* ESTRATTO DEL TESTO:

━━━━━━━━━━━━━━━━━━━━━━━━━━━━━━

Fin dai primi anni del suo insediamento al Cremlino, Putin ha sempre dichiarato di considerare la disgregazione dell’Unione Sovietica come la più grande catastrofe geopolitica del Novecento. Lontano e privo di qualsiasi nostalgismo per l’ideologia sovietica, il Presidente della Federazione Russa vedeva però nell’URSS la massima potenza ed estensione territoriale mai raggiunta dalla Russia e ha fatto della riconquista della passata gloria la stella polare della sua presidenza. Il tragico epilogo dell’esperienza sovietica e il fallimentare esperimento liberale di Eltsin hanno indebolito e umiliato la Russia, permettendo alla NATO – un’alleanza politica e militare a guida statunitense, creata in funzione anti-russa agli inizi della Guerra Fredda – di espandersi verso Est, in quella che fino a pochi anni prima era la sfera d’influenza dell’Unione Sovietica. Nonostante le innumerevoli promesse e rassicurazioni fatte al Cremlino in merito al fatto di non avere alcuna intenzione di estendere i confini dell’Alleanza Atlantica oltre la Germania riunificata, la NATO è arrivata a minacciare Mosca sempre più da vicino, spostando la Cortina di Ferro sul Baltico e sul Mar Nero, anziché tentare di edificare un’architettura securitaria in Europa, condivisa con la nuova Russia non più sovietica.

In un discorso tenuto alla Conferenza sulla Sicurezza nel 2007, Putin aveva già messo in guardia i leader mondali, senza troppi giri di parole, di considerare «inaccettabile» un mondo unipolare dominato dall’arrogante egemonia degli Stati Uniti, sottolineando l’inevitabile ascesa di nuovi centri di potere e quindi la transizione verso un nuovo mondo multipolare. Il Presidente della Federazione Russa aveva inoltre definito provocatorio l’allargamento della NATO, iniziando a ipotizzare la possibilità di stabilire delle linee rosse alla sua ingiustificata espansione orientale, giunta nel frattempo ai confini del Mondo Russo e aprendo pericolosamente alla possibilità di ingresso anche a Ucraina e Georgia.

━━━━━━━━━━━━━━━━━━━━━━━━━━━━━━

* DATI MOSTRATI:
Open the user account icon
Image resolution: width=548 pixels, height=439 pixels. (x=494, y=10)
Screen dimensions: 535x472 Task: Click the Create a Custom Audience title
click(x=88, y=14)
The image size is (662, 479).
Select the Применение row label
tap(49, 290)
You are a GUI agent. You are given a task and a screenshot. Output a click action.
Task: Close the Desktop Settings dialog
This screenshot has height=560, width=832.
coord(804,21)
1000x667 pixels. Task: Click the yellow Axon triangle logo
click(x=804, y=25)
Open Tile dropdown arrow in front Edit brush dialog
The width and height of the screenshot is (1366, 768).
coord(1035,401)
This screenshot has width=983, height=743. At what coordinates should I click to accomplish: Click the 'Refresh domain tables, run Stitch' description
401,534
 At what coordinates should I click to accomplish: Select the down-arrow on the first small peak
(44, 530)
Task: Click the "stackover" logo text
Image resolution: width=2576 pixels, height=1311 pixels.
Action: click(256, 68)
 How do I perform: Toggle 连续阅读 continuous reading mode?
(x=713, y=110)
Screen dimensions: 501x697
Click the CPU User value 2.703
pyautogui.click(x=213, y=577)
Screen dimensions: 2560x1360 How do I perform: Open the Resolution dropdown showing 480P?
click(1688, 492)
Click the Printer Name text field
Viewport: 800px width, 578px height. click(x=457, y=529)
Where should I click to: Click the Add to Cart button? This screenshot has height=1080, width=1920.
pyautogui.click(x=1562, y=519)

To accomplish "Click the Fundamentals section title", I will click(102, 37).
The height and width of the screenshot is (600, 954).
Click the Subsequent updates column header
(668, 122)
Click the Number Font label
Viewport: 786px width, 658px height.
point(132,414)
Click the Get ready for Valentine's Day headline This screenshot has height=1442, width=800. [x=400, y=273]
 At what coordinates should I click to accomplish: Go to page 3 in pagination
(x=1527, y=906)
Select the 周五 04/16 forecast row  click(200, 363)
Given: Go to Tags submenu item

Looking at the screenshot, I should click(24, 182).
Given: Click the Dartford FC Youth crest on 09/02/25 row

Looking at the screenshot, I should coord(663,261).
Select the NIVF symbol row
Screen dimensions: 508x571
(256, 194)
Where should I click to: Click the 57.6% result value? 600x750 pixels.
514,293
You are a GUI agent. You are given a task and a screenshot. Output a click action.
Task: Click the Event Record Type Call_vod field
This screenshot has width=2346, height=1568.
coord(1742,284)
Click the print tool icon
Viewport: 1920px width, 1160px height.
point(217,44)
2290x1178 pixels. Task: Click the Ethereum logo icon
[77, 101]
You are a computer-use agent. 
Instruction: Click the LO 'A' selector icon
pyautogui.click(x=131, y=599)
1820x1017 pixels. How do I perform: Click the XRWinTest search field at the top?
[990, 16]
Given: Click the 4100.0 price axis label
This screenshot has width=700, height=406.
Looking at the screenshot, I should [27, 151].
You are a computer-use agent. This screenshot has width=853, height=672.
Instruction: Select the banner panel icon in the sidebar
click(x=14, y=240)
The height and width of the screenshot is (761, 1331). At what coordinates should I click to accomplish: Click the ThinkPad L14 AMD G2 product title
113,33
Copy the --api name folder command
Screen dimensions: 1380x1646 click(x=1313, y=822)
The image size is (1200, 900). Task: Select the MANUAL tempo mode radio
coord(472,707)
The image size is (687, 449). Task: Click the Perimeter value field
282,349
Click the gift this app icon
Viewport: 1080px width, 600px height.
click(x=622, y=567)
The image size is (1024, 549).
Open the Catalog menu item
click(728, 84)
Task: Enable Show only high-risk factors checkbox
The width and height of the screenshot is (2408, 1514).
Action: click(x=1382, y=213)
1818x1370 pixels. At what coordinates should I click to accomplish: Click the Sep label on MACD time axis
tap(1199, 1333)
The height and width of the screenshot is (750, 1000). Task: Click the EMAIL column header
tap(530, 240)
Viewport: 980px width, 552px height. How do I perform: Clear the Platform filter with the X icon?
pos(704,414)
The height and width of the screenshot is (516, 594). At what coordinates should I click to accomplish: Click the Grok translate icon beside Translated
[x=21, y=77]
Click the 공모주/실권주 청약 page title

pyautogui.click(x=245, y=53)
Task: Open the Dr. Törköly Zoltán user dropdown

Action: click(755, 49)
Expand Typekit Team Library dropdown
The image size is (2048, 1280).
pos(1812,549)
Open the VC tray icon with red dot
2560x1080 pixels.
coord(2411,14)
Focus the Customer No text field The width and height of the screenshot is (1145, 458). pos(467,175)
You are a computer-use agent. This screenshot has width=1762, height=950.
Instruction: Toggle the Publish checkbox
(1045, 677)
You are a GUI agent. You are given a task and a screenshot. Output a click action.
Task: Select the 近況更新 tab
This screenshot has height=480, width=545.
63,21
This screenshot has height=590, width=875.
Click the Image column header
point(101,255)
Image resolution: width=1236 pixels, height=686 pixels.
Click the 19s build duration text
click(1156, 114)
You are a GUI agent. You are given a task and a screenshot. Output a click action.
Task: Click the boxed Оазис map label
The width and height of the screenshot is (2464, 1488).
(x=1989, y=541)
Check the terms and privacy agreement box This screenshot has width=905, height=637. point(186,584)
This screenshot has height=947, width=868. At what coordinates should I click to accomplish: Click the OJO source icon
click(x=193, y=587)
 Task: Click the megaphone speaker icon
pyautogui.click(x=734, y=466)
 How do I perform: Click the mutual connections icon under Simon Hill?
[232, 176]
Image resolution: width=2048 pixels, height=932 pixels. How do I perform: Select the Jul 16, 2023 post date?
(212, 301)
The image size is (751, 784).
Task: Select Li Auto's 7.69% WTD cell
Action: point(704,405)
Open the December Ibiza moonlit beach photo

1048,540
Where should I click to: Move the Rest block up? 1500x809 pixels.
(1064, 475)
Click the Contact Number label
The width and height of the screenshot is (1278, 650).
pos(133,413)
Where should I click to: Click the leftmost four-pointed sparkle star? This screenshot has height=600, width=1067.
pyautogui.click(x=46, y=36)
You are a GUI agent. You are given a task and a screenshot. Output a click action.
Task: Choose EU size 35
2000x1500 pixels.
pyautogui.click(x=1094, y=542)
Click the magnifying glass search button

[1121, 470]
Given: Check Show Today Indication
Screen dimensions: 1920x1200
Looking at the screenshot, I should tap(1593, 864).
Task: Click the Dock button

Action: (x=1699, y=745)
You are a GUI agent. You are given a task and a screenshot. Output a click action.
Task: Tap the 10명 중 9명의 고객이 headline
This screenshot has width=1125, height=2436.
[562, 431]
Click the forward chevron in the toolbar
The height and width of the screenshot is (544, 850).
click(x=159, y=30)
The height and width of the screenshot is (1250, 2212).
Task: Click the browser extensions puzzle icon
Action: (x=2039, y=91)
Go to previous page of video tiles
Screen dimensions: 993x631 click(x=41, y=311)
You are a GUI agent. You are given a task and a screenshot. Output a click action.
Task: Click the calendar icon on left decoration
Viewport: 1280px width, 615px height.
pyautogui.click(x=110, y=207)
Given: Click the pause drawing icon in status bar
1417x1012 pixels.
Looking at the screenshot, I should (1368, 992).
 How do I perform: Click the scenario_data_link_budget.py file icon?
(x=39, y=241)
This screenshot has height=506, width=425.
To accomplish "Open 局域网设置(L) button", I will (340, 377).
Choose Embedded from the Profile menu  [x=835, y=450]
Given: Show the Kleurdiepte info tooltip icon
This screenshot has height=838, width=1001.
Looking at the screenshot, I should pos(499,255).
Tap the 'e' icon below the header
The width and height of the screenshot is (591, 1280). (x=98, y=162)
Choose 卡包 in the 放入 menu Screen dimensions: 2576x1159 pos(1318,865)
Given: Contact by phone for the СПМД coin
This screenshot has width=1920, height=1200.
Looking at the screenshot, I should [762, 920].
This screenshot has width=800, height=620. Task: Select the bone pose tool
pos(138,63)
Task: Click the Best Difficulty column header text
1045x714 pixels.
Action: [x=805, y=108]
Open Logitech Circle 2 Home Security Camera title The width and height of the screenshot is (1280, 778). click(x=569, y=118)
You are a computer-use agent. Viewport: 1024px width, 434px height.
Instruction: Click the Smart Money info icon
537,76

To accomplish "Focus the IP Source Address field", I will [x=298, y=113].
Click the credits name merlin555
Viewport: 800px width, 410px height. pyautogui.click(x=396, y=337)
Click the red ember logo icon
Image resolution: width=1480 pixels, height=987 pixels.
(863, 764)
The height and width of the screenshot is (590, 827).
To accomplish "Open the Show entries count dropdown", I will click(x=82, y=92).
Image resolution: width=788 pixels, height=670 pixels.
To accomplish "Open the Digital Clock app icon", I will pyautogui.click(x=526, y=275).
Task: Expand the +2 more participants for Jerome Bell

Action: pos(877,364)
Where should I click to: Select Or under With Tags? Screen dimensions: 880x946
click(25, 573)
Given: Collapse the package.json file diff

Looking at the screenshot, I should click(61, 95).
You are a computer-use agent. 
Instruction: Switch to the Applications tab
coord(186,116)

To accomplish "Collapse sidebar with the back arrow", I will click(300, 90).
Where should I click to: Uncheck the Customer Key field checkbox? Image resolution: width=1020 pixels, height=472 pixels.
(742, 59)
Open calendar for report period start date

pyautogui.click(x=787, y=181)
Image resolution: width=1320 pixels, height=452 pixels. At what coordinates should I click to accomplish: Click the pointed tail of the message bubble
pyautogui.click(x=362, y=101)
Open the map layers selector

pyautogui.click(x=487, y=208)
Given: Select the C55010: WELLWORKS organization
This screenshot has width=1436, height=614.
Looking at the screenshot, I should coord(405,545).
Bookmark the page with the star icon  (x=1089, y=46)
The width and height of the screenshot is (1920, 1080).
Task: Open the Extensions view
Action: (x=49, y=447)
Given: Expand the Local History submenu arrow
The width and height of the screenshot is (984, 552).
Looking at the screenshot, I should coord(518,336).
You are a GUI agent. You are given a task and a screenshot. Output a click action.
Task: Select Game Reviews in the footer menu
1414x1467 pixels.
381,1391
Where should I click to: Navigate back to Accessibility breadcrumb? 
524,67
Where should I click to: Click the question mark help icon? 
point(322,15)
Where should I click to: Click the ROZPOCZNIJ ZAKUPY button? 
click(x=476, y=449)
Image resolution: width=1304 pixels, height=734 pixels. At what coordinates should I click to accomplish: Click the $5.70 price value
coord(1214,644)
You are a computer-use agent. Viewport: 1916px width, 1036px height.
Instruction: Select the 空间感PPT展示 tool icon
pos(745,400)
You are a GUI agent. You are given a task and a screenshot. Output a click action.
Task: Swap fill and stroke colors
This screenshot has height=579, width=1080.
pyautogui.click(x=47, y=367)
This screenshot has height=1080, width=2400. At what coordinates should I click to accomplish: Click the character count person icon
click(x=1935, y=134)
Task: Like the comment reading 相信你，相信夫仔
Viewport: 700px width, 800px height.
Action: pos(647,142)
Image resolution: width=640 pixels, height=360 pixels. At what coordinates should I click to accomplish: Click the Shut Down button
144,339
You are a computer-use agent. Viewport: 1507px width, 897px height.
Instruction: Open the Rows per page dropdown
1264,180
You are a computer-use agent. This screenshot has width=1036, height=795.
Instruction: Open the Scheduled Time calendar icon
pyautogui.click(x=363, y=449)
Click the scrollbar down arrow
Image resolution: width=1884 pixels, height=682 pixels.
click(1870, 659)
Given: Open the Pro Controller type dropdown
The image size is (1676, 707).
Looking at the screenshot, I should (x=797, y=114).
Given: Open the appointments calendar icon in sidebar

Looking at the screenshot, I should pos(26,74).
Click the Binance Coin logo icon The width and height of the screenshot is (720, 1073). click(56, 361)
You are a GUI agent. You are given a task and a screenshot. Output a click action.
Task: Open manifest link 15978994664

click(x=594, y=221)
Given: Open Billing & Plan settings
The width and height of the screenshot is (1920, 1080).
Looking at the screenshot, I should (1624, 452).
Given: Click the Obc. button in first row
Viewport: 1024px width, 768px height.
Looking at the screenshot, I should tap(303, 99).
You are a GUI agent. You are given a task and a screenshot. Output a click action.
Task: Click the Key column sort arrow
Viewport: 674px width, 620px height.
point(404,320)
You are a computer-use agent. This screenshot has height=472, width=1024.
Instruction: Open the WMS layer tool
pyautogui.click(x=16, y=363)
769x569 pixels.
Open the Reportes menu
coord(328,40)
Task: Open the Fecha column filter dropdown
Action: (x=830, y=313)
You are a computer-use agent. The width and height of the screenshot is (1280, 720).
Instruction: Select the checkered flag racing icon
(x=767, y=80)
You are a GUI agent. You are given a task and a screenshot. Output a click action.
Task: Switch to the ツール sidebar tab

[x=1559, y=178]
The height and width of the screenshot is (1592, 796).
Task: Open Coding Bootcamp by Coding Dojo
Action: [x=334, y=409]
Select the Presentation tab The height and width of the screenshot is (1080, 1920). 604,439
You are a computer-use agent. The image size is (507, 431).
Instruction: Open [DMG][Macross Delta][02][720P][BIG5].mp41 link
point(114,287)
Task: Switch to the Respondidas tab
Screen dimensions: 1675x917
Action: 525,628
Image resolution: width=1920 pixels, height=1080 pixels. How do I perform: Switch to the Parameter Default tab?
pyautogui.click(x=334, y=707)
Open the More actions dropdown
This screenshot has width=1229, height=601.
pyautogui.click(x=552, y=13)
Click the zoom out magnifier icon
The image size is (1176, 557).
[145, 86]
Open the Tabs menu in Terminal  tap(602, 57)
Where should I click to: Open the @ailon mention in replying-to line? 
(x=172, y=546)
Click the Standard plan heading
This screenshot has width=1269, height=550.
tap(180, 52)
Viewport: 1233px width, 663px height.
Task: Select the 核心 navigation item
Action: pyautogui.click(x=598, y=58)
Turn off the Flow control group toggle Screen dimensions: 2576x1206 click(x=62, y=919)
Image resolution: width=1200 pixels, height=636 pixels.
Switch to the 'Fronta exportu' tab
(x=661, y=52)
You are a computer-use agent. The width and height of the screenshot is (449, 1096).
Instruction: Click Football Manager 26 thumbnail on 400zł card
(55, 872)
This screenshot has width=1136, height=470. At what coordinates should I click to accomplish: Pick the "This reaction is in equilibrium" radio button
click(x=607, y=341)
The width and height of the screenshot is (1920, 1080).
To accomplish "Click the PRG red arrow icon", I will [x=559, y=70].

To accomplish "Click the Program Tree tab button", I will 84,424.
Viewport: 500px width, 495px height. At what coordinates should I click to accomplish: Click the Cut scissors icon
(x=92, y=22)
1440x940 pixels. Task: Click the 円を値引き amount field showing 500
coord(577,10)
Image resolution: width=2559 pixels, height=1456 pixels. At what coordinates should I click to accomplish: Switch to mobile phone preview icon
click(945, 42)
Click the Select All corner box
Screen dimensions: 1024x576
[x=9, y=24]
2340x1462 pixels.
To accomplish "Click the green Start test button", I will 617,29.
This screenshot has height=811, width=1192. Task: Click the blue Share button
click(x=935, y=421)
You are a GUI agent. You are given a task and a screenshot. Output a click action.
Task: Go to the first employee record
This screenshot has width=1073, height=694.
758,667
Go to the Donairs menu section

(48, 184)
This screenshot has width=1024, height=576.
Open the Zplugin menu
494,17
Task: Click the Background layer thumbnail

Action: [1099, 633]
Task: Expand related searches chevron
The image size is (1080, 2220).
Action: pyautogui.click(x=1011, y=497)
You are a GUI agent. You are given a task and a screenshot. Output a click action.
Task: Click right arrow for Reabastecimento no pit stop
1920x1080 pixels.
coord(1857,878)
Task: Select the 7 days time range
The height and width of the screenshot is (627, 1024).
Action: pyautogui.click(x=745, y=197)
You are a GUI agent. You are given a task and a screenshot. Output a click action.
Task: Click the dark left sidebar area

━━━━━━━━━━━━━━━━━━━━━━━━━━━━━━

* COSA SERVE: Per favore, prosegui il testo su Putin e l'allargamento della NATO partendo subito dopo la sua ultima frase.

* RISPOSTA AL COMPITO:
Proprio l’Ucraina rappresenta un perno geopolitico fondamentale, come riconobbe Brzezinski, Consigliere per la Sicurezza Nazionale statunitense durante la presidenza Carter, ne La Grande Scacchiera, un volume del 1997 che indicava agli Stati Uniti una nuova geo-strategia eurasiatica dopo la dissoluzione dell’Unione Sovietica e la fine della Guerra Fredda. Privata dell’Ucraina, si sarebbe potuto provocare «un allontanamento della Russia dall’Europa e una sua deriva verso l’Asia». È infatti proprio all’indomani del colpo di Stato di EuroMaidan, che ha portato al potere un’oligarchia filo-occidentale con la dichiarata intenzione di rompere lo storico legame che intercorreva tra Kiev e Mosca, che l’allora Presidente degli Stati Uniti Obama definì la Russia una potenza regionale.

Dopo aver sottratto l’Ucraina dall’orbita della Russia, gli Stati Uniti – e la NATO – hanno continuato a sostenere e incoraggiare i nuovi Governi ucraini nel proseguimento della guerra civile che dalla Primavera del 2014 ha diviso il Paese tra nazionalisti ucraini e separatisti filo-russi. Una guerra civile che fin dal principio ha preso la forma di una guerra per procura tra la Russia, che sosteneva le milizie delle autoproclamate Repubbliche Popolari di Donetsk e Lugansk nella regione del Donbass, e l’Alleanza Atlantica, che ha iniziato ad armare e addestrare l’esercito ucraino. Se è vero che l’Ucraina non era ancora entrata nella NATO, è altrettanto vero che la NATO era già entrata in Ucraina. Dal 2014 sul territorio e nelle acque territoriali ucraine si svolgevano esercitazioni militari congiunte con gli Stati Uniti e la NATO – Rapid Trident e Sea Breeze – in chiara funzione anti-russa e nel 2019 il Presidente ucraino Porošenko aveva addirittura fatto inserire in costituzione la volontà di entrare nell’Alleanza Atlantica e nell’Unione Europea.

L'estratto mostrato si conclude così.